News and Industry
The Intersection of Gender, Race, and Health Care
December 3, 2020
Any conversation about the intersection of race and health care should begin with the definition of intersectionality.
Intersectionality explores the interaction of social categories such as race, ethnicity, gender, class, religion, and sexuality. They intersect in dynamic ways to grant privilege or oppress individuals based on these characteristics.
Race in a Pandemic
Race and health care are directly correlated. COVID-19 proved this by disproportionately affecting the Black community and other people of color (POC). An old aphorism says, “When White folks catch a cold, Black folks get pneumonia.” In addition to the African-American population, this is true for most marginalized groups.
This does not mean that White America is not affected by the virus. However, the current situation reveals that Black people and other people of color contract and die from COVID-19 at a higher rate and faster pace. These statistics cannot be ignored and must be questioned. Why are these groups dying faster than their White counterparts?
Access to Medical Resources
POC communities have a harder time accessing medical resources. A research study at Drexel University discovered areas with lower minority population administered tests at a higher rate.

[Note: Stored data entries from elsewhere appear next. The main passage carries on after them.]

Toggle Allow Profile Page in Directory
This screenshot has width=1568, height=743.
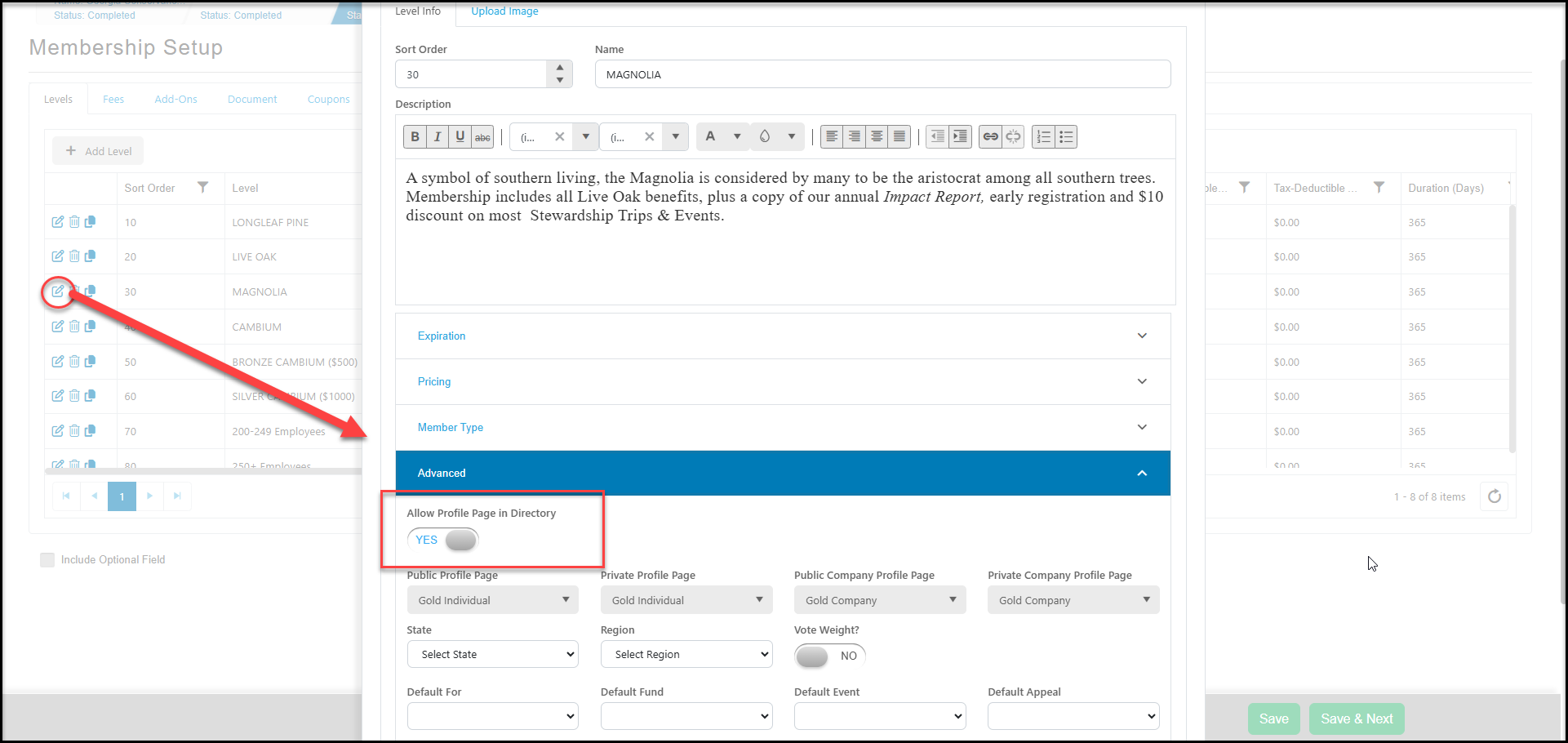click(442, 540)
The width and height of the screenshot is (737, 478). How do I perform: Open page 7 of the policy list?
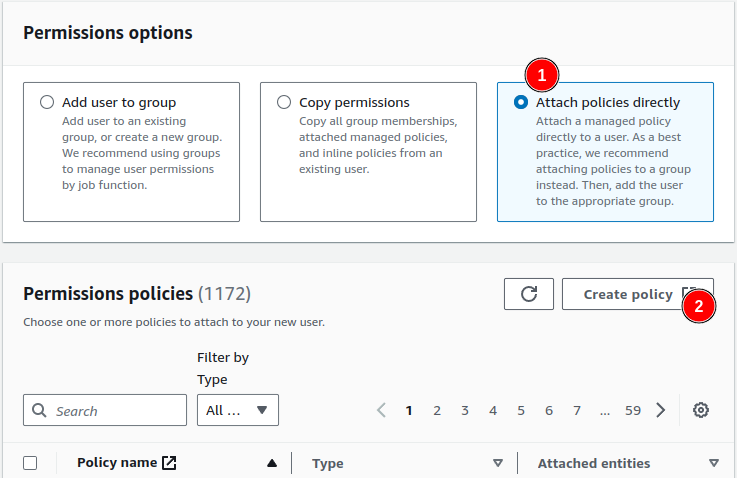tap(577, 410)
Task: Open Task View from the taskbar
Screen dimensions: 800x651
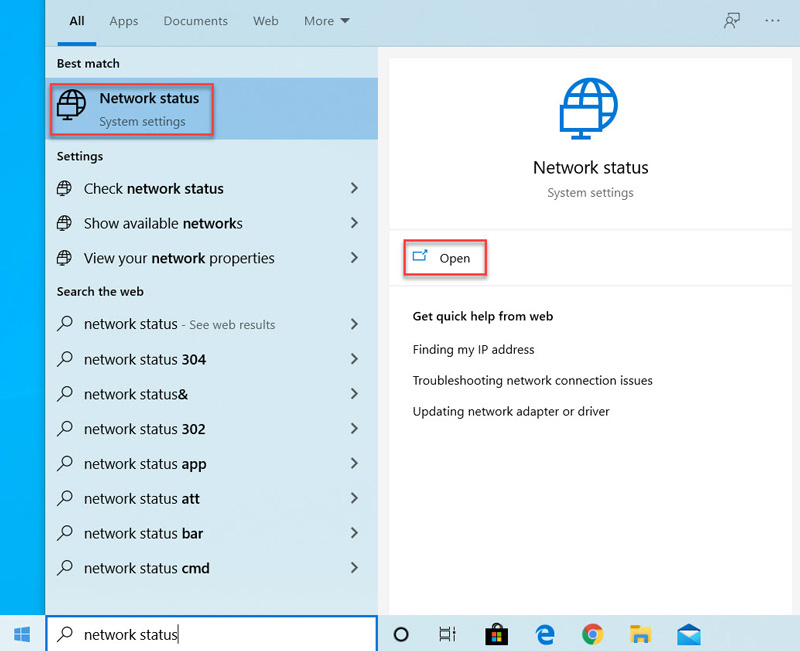Action: [x=448, y=634]
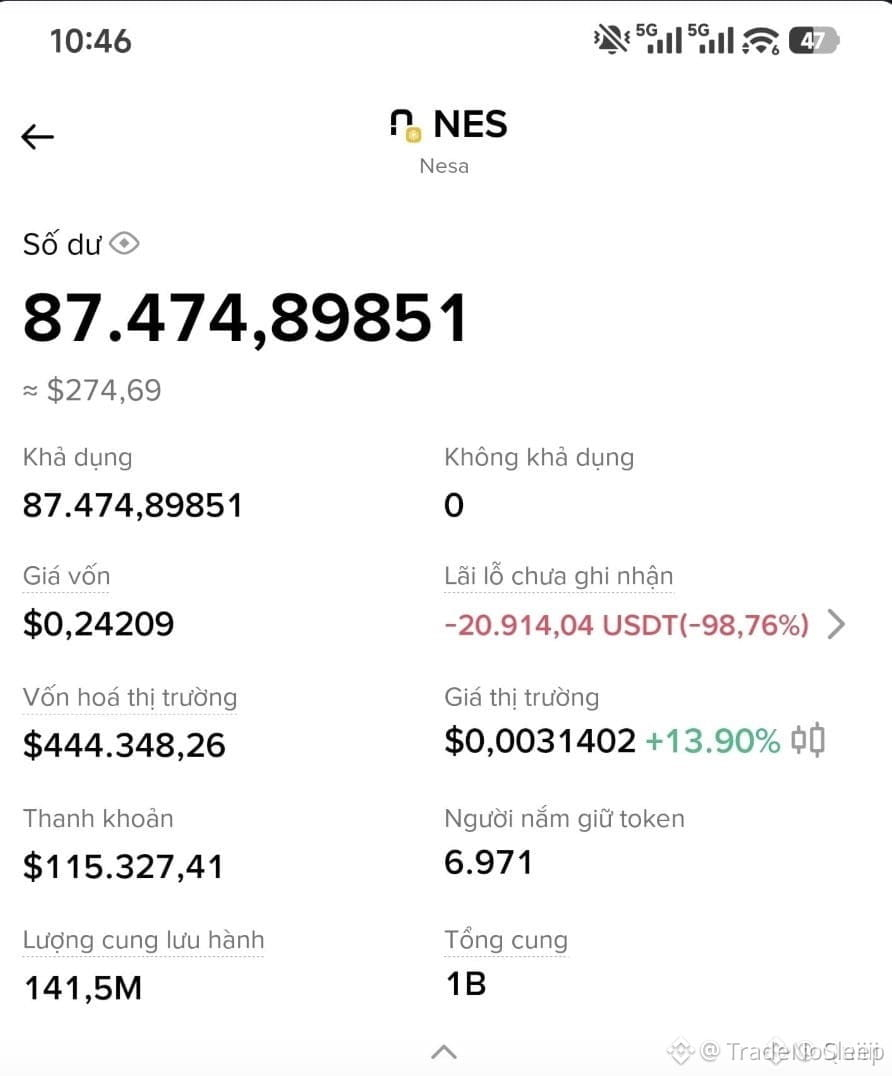This screenshot has height=1076, width=892.
Task: Open the Giá vốn info label
Action: click(x=66, y=576)
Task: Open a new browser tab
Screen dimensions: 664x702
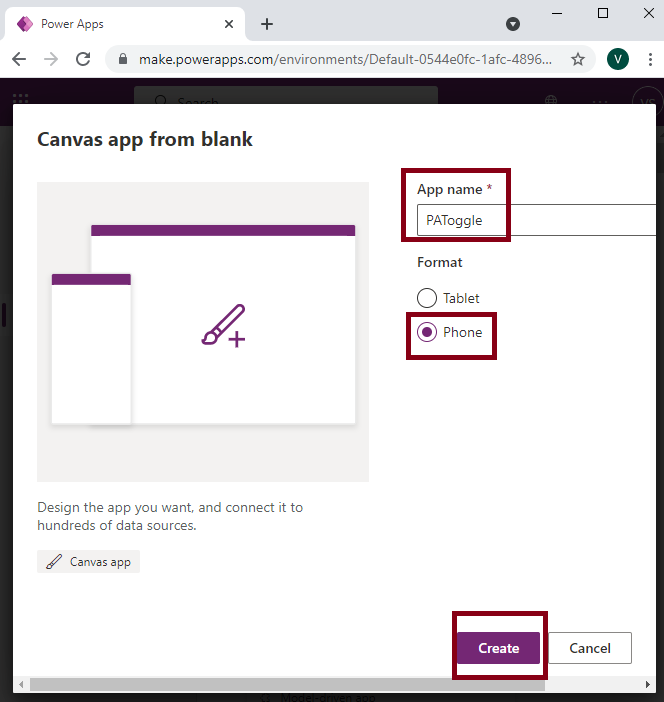Action: [x=267, y=24]
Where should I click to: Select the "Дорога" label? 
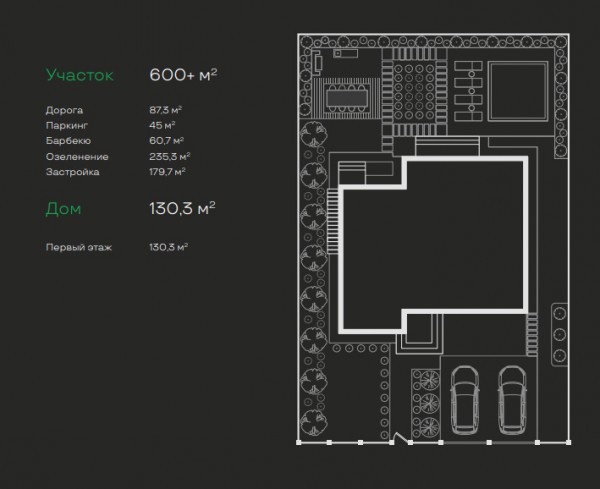coord(63,109)
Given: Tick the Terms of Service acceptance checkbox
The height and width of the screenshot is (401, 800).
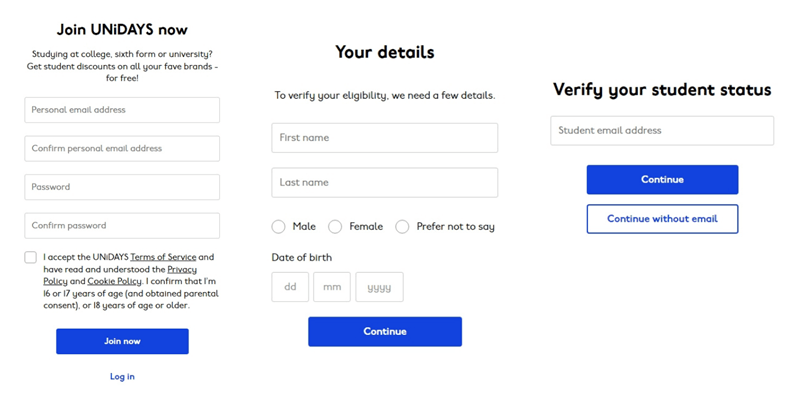Looking at the screenshot, I should [x=31, y=257].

At the beginning of the pandemic, doctors and nurses were forced to limit their use and distribution of face masks. These frontline workers put themselves at risk. With limited resources, African-American, Latinx, and other communities of color found themselves at the bottom of the barrel. This discrimination is not a novel concept, especially when it comes to health care.
Black and Brown Mothers
The CDC estimates around 700 to 900 mothers will die in the US due to complications during pregnancy. More than half of these deaths are preventable. A disturbing number of the women affected are Black. Stats show these women are three times more likely to die during delivery. A higher mortality rate in labor and the delivery room is a reality every Black woman has to face.
These disproportionate deaths happen due to a lack of value, not pre-existing conditions. Planned Parenthood’s Chief Medical Director Raegan McDonald-Mosley says, “There’s something inherently wrong with the system that’s not valuing the lives of Black women equally to White women.”

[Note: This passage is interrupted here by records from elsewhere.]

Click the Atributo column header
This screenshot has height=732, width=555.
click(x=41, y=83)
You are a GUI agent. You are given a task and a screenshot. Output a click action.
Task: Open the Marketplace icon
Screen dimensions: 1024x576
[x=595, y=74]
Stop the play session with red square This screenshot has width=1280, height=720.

Serena Williams suffered a blood clot during her pregnancy that almost killed her. This important example of intersectionality between race and health care, specifically childbirth, circulated quickly. Williams’s story helps other Black mothers share their stories and experiences.

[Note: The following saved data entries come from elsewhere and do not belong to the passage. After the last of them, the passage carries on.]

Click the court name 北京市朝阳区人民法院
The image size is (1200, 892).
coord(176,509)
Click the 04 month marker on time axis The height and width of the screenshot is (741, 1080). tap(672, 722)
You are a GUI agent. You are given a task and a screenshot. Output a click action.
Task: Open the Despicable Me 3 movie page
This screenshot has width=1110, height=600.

Historical Treatment of Black Pain
Why are Black mothers not treated as equals to their White counterparts when visiting the doctor? The myth that Black people have thicker skin leads to a bias doctors have when treating patients. These beliefs date back to slavery.
Historically, Black people were forced to endure pain. This treatment became justified through the myths of pain tolerance and physiological makeup. Some common myths include: “Black people’s nerve endings are less sensitive than White people’s” or “Black people’s blood coagulates more quickly.” We know this is inaccurate.
What You Can Do
In the year 2020, these myths and beliefs result in a lack of empathy and care for these communities. As a society, how can we do better for marginalized communities?
Listen and Learn
Communities of color are not monolithic. Their stories range across experiences based on the intersection of their social identity. Listen and believe your neighbors and friends when they speak of unfair or unequal treatment. Then, take the next step and ask them how you can support them.
Advocate and Donate
There are organizations working on behalf of communities of color to ensure they get the health care they deserve. Here are some examples:
It’s great if you can spare a donation. But, taking time to build awareness for the issue advances the cause as a whole. Sign up for their emails to stay engaged, become a better citizen and an even greater ally.
Health care is a right, not a privilege. Be sure to educate yourself about health care issues. Pay attention to how inequality in the system negatively impacts communities of color. Just because you donated or volunteered to a health care cause once does not mean the work is over. The work, for you, is just beginning.